Tue Jan 24 13:54:04 EST 1989

  Date: Mon, 23 Jan 89 20:32:11 pst
  From: movellan%garnet.Berkeley.EDU at violet.berkeley.edu
  Message-Id: <8901240432.AA18293 at garnet.berkeley.edu>
  To: connectionists at cs.cmu.edu
  Subject: Weight Decay

  Referring to the compilation about weight decay from John:  I
  cannot see the analogy between weight decay and ridge regression.

  The weight solutions in a linear network (Ordinary Least Squares)

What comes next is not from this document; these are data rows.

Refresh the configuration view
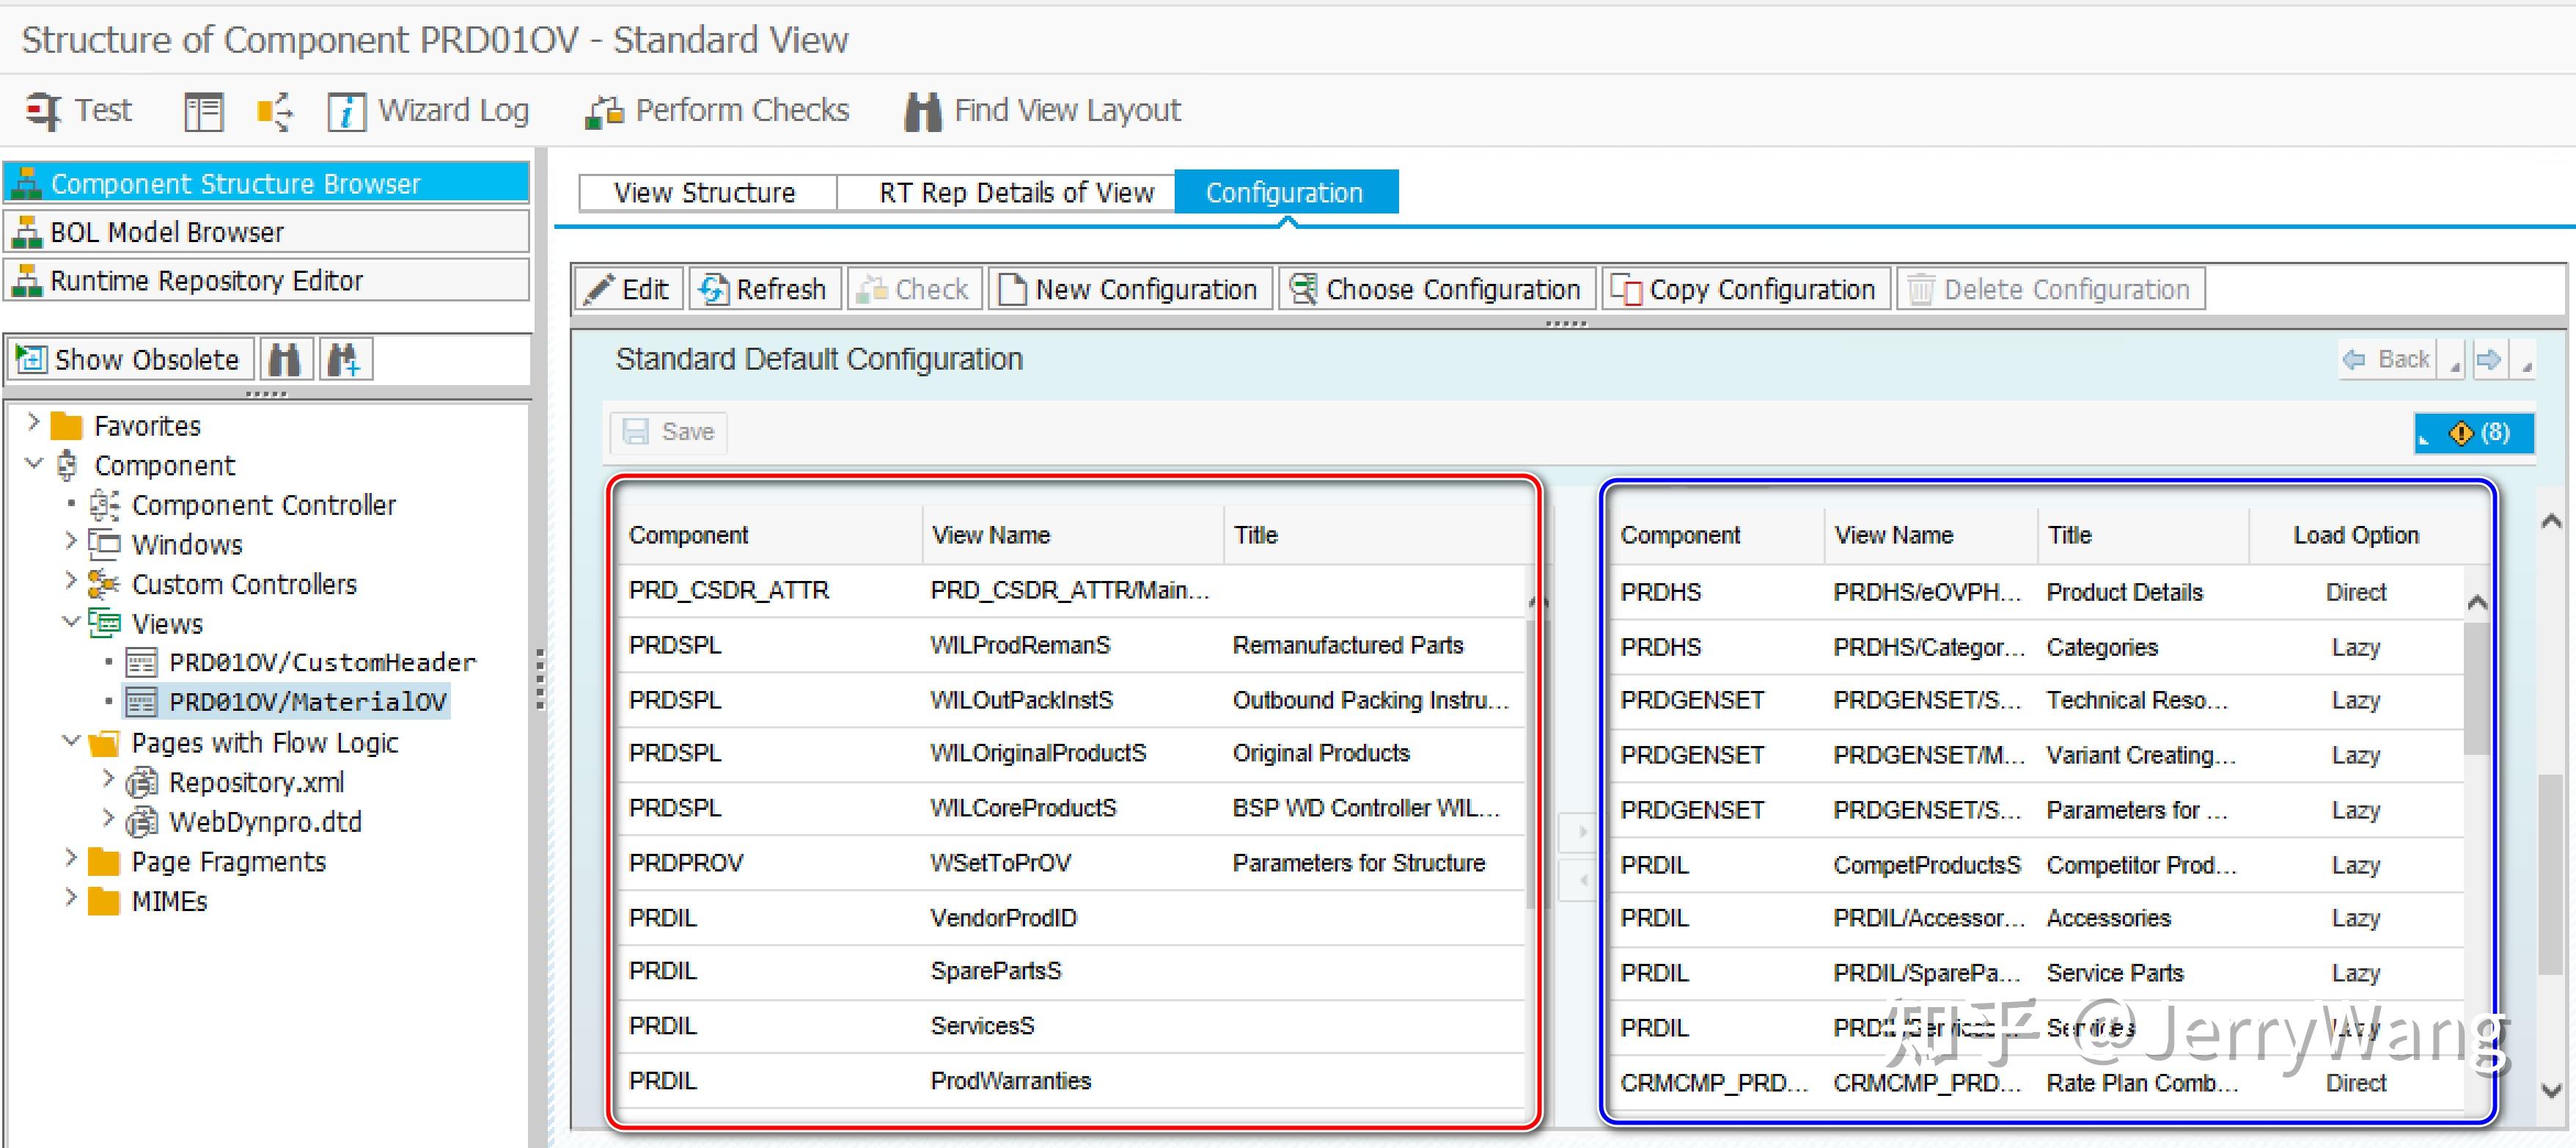The image size is (2576, 1148). coord(765,289)
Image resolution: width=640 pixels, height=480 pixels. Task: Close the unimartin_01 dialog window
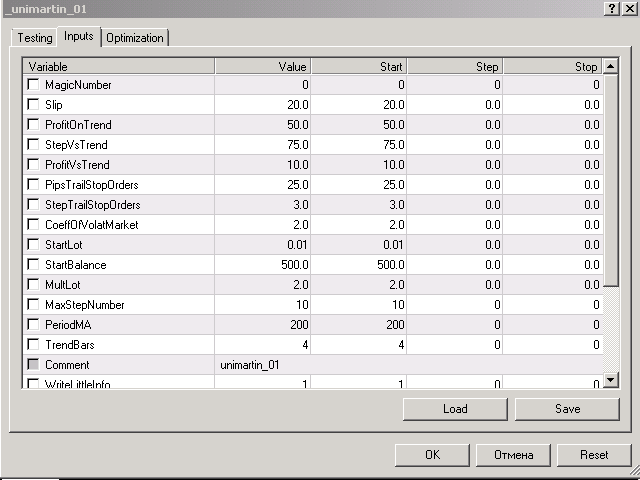pyautogui.click(x=628, y=8)
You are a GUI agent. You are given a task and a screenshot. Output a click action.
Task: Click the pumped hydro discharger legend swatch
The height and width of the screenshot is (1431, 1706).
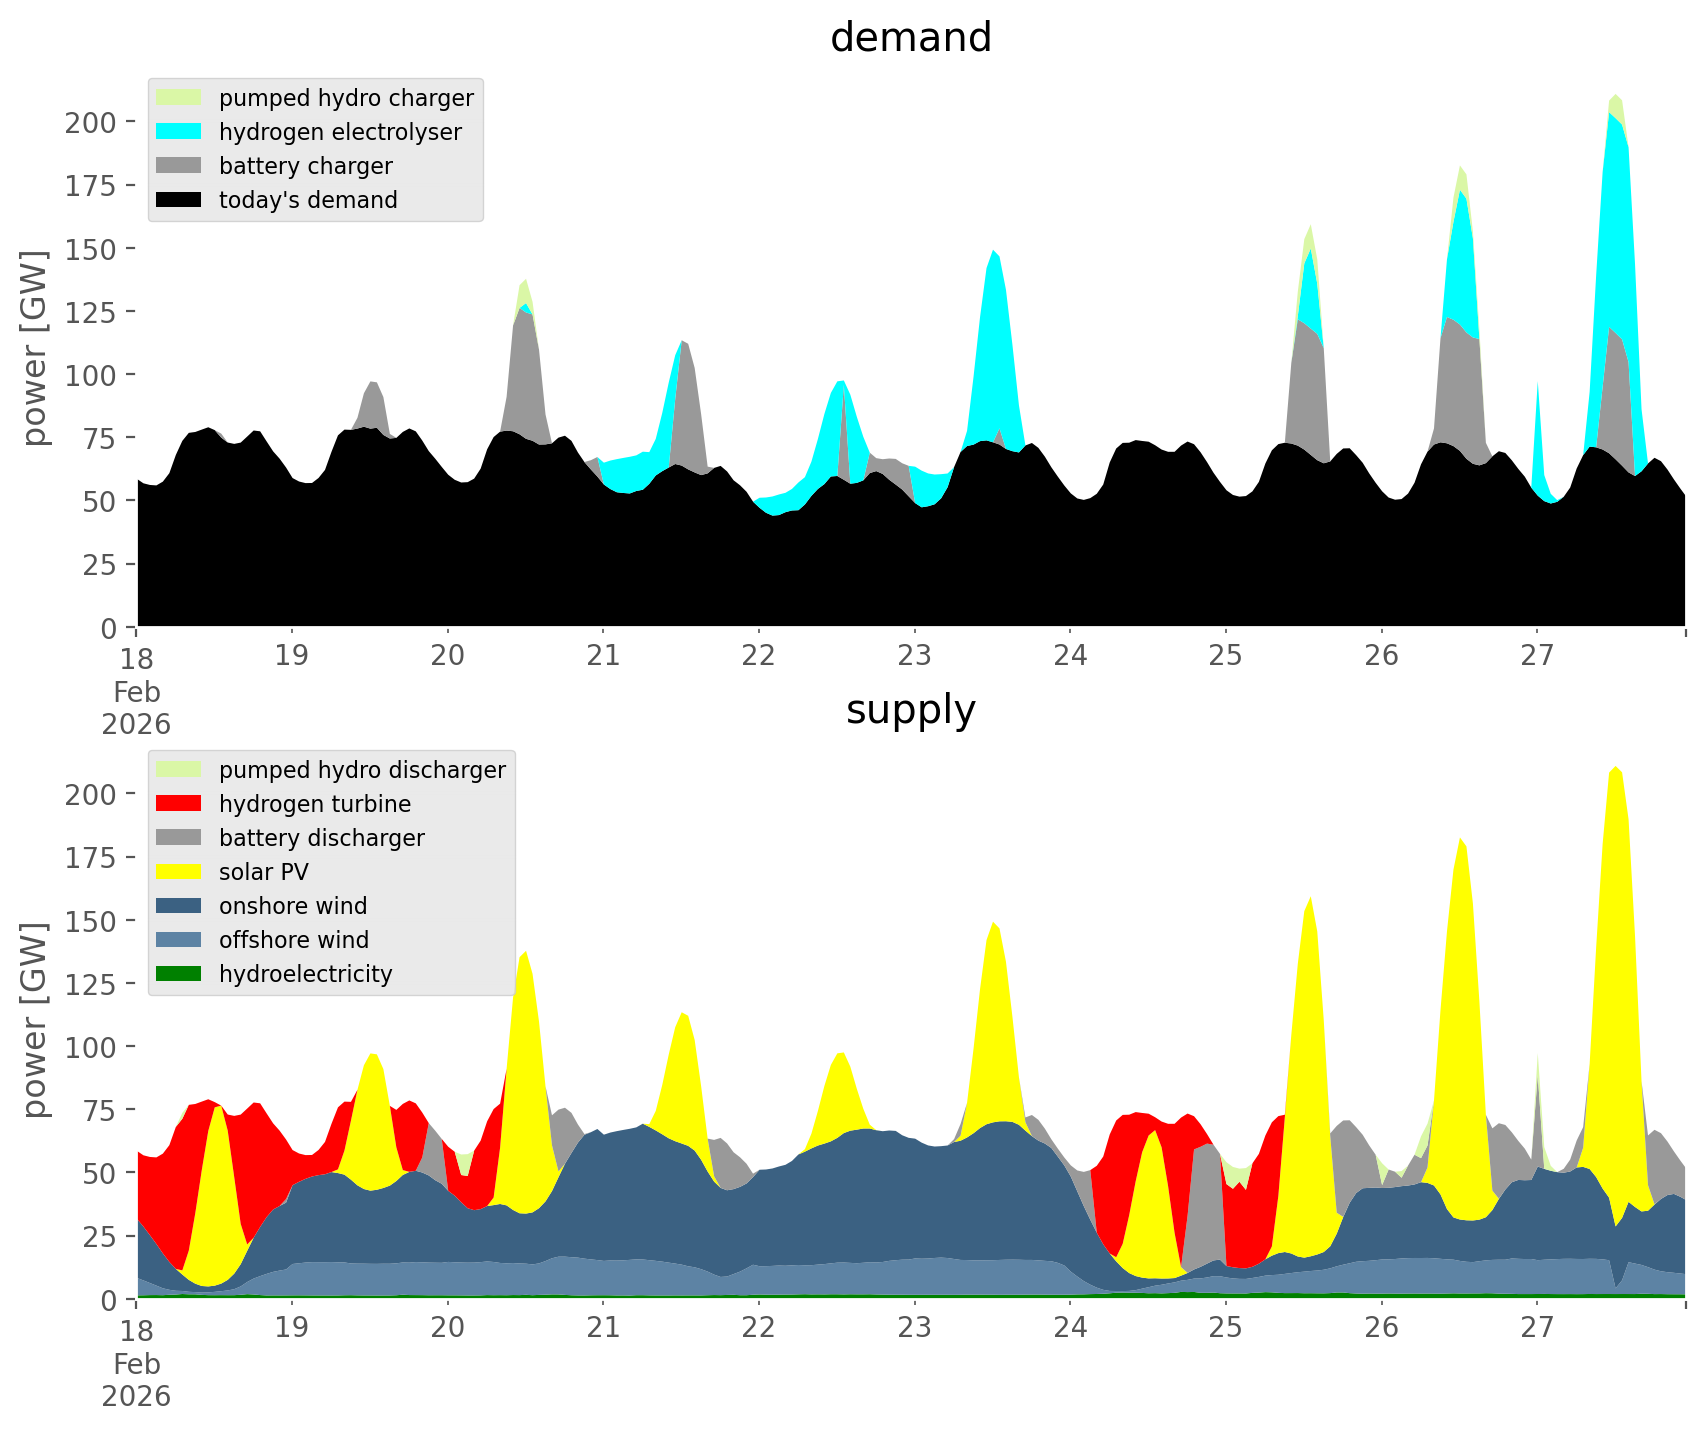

  are the solutions to (I'I) W = I'T where:  

  I is the input matrix (rows are # of patterns in epoch and
  columns are # of input units in net). T is the teacher matrix 
  (rows are # of patterns in epoch and columns  are # of 
  teacher units in net). W is the matrix of weights (net is linear
  with only one layer!). 

  The weight solutions in ridge regression would be given by  
  (I'I + k<1>) W = I'T. Where k is a "shrinkage" constant and <1> 
  represents the identity matrix. Notice that k<1> has the same 
  effect as increasing the variances of the inputs (Diagonal of 
  I'I) without increasing their covariances (rest of the I'I 
  matrix). The final effect is biasing the W solutions but reducing
  the extreme variability to which they are subject when I'I is 
  near singular (multicollinearity). Obviously collinearity may be
  a problem in nets with a large # of hidden units. I am presently 
  studying how and why collinearity in the hidden layer affects 
  generalization and whether ridge solutions may help in this 
  situation. I cannot see though how these ridge solutions relate 
  to weight decay.

  -Javier

Yes i was confused by this too.  Here is what the connection seems to
be.  Say we are trying to minimize an energy function E(w) of the
weight vector for our network.  If we add a constraint that also
attempts to minimize the length of w we would add a term kw'w to our
energy function.  Taking your linear least squares problem we would have

E = (T-IW)'(T-IW) + kW'W

dE/dW = I'IW - I'T + kW

setting dE/dW = 0 gives

[I'I +k<1>]W = I'T, ie. Ridge Regression.

W = [I'I + k<1>]^-1 I'T

The covariance matrix is [I'I + k<1>]^-1 so the effect of increasing k

1.  Make the matrix more invertable.

2.  Reduces the covariance so that new training data will have less
effect on your weights.

3.  You loose some resolution in weight space.

I agree that collinearity is probably very important, and i'll be glad
to discuss that off line.

k